Task instructions:
Write the next few sentences of the US oil Elliott wave analysis, picking up after its last sentence.
------ Text block ------
US OIL Elliott Wave Technical Analysis – 19th March, 2015

A big fourth wave correction is unfolding as expected from last Elliott wave analysis. Now there there is more structure to analyse a better target may be calculated.

Summary: I expect either some upwards movement to end 59.07 – 61.57 to be reached in about six weeks, or sideways movement for a big triangle which may last another 21 weeks. I do not expect US Oil to move above 91.76.

Click charts to enlarge.

US Oil Elliott Wave Chart Weekly 2014

Intermediate wave (4) may not move back into intermediate wave (1) price territory above 91.76.

Draw a channel about this downwards movement using Elliott’s first technique: draw the first trend line from the ends of intermediate waves (1) to (3), then place a parallel copy on the high of intermediate wave (2). I would expect intermediate wave (4) to find resistance at the upper edge of the channel, and it may end there.

Intermediate wave (2) was a deep 78% double combination. Given the guideline of alternation I would expect intermediate wave (4) to be more shallow. It may be a zigzag, flat or triangle most likely. If it is an expanded flat or running triangle it may include a new low below its start at 43.58.

Intermediate wave (4) would be most likely to end at either the 0.236 or 0.382 Fibonacci ratios of intermediate wave (3).

US Oil Elliott Wave Chart Daily 2014

Intermediate wave (4) may be unfolding as a single flat, triangle, double flat or combination. A single flat or triangle are most likely to provide structural alternation with the double combination of intermediate wave (2).
------ Data excerpts ------
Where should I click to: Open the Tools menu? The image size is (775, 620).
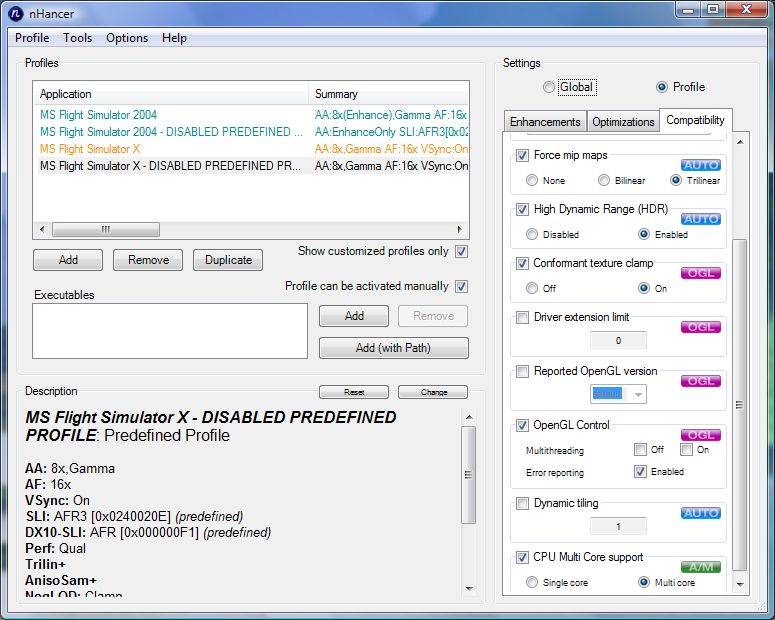77,38
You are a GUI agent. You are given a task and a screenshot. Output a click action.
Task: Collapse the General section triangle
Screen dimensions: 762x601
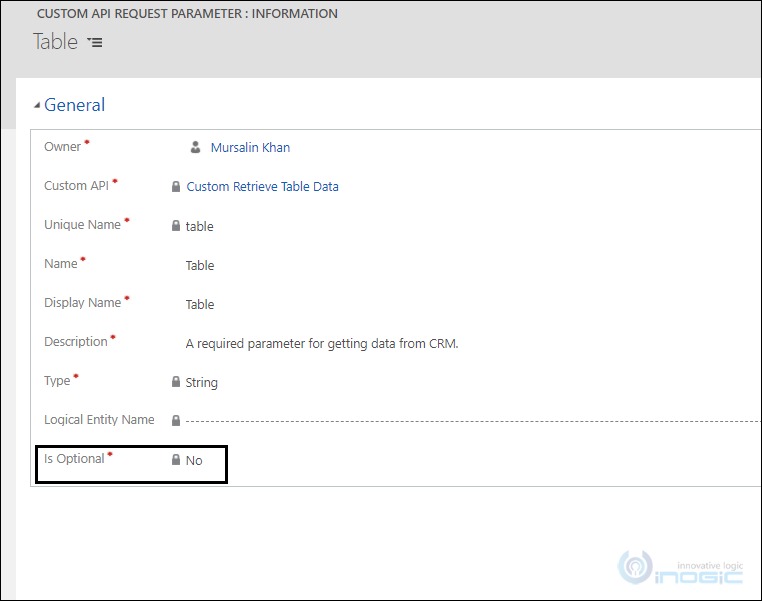pyautogui.click(x=38, y=106)
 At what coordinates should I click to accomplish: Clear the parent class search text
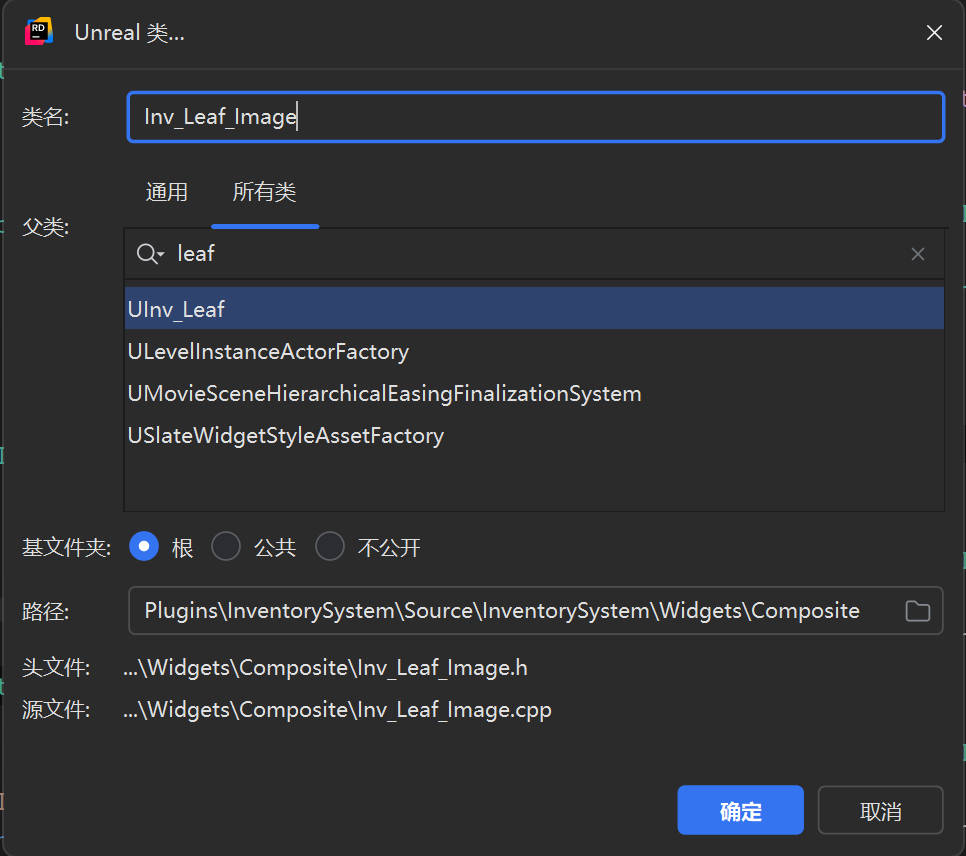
------
Exercise output:
If intermediate wave (4) is a flat correction then within it minor wave C is a 115% correction of minor wave A so this would be an expanded flat. Minor wave C would reach 1.618 the length of minor wave A at 59.07. A single flat correction may end more quickly, in maybe another six weeks for intermediate wave (4) to complete in a total Fibonacci 13 weeks.

If intermediate wave (4) is a triangle then it would be moving into minor wave C of a five wave regular contracting triangle. Minor wave C may not move beyond the end of minor wave A above 54.11. If we see movement above this price point in the next few weeks then intermediate wave (4) would most likely be a single flat. If price does not move above this point in the next few weeks then intermediate wave (4) may be a triangle which may be expected to be longer lasting with very choppy sideways movement in an ever decreasing range. It may end closer to the 0.236 Fibonacci ratio and it may take another 21 weeks to unfold.

Overall the consolidation phase for US Oil is not over. I expect more upwards and / or sideways movement. When it is done the breakout should be down for intermediate wave (5).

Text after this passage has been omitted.